To continue with Firsts-obviously I have much to learn about blogging. I thought I could go back and edit Firsts and continue on. Guess not after clicking 'publish post'. There is much more I could add about becoming a first time mother. But I will contain it to this one story: Doug was born in what was then the Rosary Hospital in Corning. At that time, the hospital was still operated by the Sisters.
Today's new mothers often go home the second day after giving birth. The day after Doug was born, an aide came in the room. I thought she wanted me to sit in the chair so she could change the bedding. So I gingerly made my way to the chair and then back to bed after she left. A short time later Sister Jovilla came in and berated me for getting out of bed. Her words were to the effect: "On the first day, we just 'dangle', we do not get out of bed!" Meaning I was to sit on the edge of the bed and dangle my feet. I was scared of the nuns anyway, after that I was really scared of her.

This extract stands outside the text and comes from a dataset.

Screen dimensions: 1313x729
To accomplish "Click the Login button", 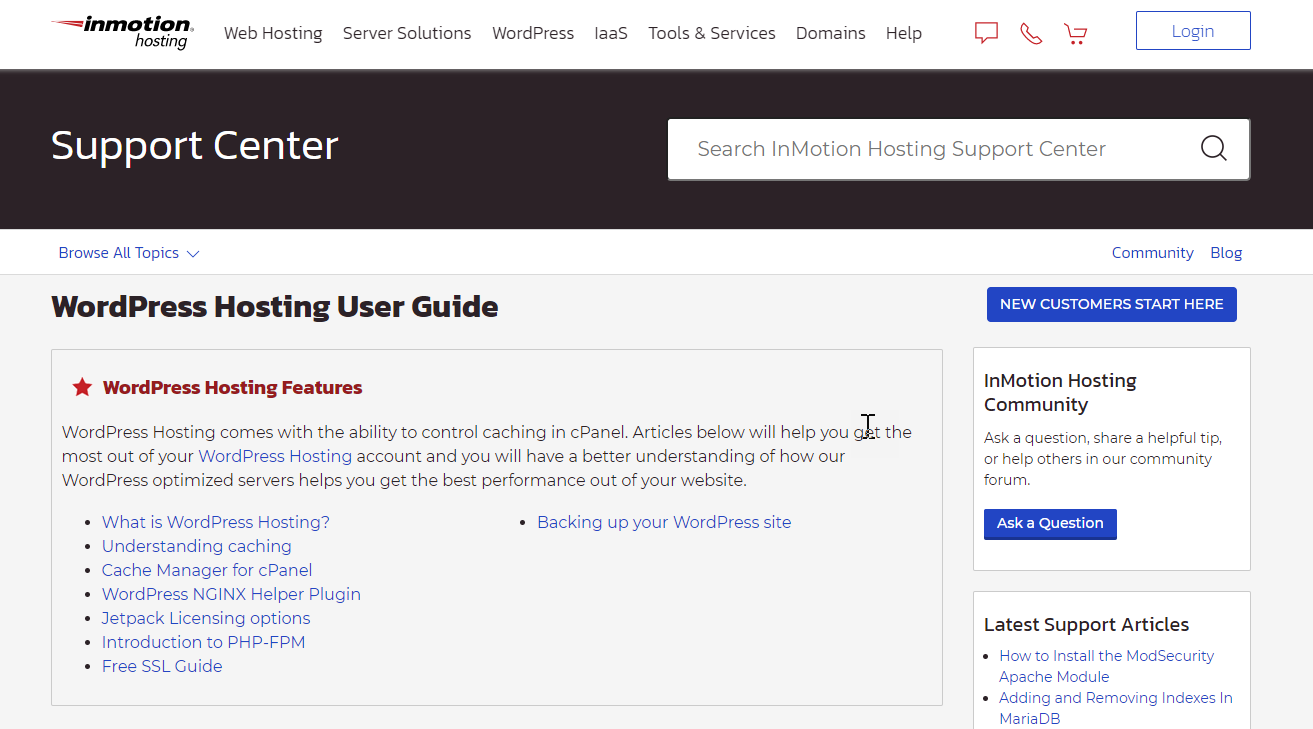I will click(1192, 30).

As the week went on, I got over my fear of her. Especially after she complimented me on how relaxed I was while nursing my baby. (I was reading the newspaper.) After a full week in the maternity ward, I got to take my baby home with me to my Mom's. (Doug's dad left for a two week national guard camp the morning after he was born.) To be continued....
Second: That is the day my second son was born; August 2, 1971; also in the Corning hospital. It was almost nine years later, however. Preston Louis Fleming was born at 9:40 p.m. We were living near Des Moines then, but Denny was getting his Master's at Kirksville. Because of his absence during the week, we decided when it was close to my due date, I would go stay with my folks. As it turned out, I went over my due date, the Dr. was going on vacation, so we chose to induce labor; something I had always said I would never do. But it all turned out o.k.
We really wanted a boy. I knew there were two boys in the nursery, so as they wheeled me back to my room after delivery, I looked into the nursery. There were two babies swaddled in blue and one in pink. I thought they had lied to me and that I had had a girl because of the pink blankie! (I also tried to grab a drink at the water fountain on the way past; but that's another story.)
A caveat for parents: be careful what you say in front of small children. I told the story of how upset I was when I learned I was pregnant with Preston. Years later he confessed he thought he wasn't wanted, therefore, wasn't loved. No amount of reassurance in later years changes a child's early feelings of a form of rejection. Regardless of the circumstances of birth, a mother's love for her child is forever.

Wednesday, August 12, 2009


There is a first time for everything. This is my first time to try blogging. Do I have anything to say of interest to anyone? My intent is finding a way of creating an online journal - something I may someday share with my family and, perhaps, friends. Who knows, maybe the world!
So...firsts - Forty-seven years ago, August 10, 1962, I became a mother for the first time. I was only 18, but thought I knew everything. Now when I look at first time parents in their 20's I think how young they are. How can they possibly be ready to be a parent?